[WORK REQUEST] Reproduce the data below verbatim, starting at the beginning and ending at the line that contains "Looking at the", including both ends.
______________________________
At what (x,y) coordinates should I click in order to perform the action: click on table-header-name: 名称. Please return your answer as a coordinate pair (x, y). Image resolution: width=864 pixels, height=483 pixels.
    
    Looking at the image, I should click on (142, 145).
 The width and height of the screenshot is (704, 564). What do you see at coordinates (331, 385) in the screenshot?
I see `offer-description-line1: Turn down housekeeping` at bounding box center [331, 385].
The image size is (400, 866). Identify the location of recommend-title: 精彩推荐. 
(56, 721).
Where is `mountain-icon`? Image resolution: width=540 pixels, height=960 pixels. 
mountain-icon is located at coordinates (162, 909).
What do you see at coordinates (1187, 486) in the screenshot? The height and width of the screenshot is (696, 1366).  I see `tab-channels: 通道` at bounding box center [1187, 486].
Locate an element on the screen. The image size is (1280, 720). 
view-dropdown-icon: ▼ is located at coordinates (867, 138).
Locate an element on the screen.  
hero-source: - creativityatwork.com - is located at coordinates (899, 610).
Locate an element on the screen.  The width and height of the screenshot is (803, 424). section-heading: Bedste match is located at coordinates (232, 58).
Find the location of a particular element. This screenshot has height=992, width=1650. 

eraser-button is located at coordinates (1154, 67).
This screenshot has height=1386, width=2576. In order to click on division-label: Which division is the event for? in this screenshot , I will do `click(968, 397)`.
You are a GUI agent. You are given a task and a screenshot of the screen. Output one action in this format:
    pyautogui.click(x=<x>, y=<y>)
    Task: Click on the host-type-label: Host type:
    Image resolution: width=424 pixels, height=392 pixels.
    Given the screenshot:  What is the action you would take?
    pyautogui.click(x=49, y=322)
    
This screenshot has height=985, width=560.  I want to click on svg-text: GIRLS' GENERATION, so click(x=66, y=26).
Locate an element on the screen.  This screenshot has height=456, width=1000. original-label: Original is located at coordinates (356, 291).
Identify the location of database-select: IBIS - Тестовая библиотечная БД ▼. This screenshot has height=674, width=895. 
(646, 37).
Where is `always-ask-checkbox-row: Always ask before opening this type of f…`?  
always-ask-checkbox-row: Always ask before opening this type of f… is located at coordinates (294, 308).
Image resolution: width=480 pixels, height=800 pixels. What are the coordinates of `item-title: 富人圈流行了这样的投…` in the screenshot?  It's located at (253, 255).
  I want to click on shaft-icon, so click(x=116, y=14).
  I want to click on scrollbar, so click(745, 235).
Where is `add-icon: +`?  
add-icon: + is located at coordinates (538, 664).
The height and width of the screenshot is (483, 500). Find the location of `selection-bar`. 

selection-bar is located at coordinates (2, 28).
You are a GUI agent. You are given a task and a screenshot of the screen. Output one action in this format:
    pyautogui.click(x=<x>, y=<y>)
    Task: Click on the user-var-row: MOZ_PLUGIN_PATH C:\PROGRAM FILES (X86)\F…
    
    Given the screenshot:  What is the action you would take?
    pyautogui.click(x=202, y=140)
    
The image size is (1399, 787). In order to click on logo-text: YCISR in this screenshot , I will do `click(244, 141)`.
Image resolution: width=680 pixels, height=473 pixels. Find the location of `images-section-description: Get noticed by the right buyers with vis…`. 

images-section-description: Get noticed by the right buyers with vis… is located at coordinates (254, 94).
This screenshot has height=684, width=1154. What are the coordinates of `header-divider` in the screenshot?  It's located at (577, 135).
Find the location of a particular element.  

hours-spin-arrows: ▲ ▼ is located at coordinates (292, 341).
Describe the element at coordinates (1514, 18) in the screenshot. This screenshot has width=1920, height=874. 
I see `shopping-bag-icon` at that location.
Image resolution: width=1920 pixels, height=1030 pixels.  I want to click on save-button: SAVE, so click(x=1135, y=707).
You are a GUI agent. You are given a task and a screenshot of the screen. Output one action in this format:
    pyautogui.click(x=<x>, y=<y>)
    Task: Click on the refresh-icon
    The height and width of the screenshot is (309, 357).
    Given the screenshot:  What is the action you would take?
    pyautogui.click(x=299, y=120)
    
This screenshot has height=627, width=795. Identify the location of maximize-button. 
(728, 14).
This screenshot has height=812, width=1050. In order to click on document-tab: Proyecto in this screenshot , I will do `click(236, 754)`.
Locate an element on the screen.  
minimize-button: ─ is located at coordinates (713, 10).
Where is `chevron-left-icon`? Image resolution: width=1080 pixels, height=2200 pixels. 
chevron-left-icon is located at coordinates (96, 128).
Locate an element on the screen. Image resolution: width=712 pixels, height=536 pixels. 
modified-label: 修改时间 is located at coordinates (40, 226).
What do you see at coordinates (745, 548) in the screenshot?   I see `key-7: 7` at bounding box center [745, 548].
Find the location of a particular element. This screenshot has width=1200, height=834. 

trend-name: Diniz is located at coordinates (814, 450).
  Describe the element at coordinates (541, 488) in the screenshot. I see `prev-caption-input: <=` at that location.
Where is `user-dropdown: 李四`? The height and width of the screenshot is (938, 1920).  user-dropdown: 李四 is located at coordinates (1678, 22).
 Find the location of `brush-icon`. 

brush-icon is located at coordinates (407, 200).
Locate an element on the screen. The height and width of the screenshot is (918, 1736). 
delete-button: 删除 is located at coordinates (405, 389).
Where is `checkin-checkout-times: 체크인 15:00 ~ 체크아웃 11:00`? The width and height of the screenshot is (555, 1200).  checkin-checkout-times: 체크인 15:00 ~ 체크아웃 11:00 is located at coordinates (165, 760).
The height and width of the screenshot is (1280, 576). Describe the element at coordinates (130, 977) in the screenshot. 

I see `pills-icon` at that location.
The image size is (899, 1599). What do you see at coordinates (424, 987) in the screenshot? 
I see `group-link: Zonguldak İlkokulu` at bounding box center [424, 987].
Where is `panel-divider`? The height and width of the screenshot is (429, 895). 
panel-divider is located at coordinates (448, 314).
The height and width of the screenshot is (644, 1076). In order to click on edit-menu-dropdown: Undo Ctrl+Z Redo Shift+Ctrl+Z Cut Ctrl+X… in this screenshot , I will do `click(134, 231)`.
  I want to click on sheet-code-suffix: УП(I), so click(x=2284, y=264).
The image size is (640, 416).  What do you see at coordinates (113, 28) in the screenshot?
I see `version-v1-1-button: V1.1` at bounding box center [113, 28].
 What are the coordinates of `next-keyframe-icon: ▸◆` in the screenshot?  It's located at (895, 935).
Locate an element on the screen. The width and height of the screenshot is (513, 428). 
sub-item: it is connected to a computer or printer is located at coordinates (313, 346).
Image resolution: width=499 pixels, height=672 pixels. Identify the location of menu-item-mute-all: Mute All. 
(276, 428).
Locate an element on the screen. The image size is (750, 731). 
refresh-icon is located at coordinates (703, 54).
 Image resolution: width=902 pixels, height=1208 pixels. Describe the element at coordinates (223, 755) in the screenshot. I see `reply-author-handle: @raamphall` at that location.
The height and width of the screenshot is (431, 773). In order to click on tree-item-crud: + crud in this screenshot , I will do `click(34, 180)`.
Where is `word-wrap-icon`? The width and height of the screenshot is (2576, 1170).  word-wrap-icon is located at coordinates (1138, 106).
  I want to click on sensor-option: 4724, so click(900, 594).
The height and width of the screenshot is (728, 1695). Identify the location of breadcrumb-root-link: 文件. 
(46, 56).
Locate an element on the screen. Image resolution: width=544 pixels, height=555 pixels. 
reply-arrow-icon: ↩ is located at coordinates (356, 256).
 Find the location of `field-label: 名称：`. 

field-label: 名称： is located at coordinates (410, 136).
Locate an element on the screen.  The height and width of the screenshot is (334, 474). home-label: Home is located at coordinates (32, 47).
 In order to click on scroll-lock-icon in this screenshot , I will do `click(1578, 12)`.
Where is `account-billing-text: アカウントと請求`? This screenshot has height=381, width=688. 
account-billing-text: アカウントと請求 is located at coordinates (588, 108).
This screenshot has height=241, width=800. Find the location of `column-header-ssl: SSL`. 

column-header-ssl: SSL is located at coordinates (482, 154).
______________________________
[EXERCISE ANSWER]
At what (x,y) coordinates should I click in order to perform the action: click on table-header-name: 名称. Please return your answer as a coordinate pair (x, y). Image resolution: width=864 pixels, height=483 pixels.
    
    Looking at the image, I should click on (142, 145).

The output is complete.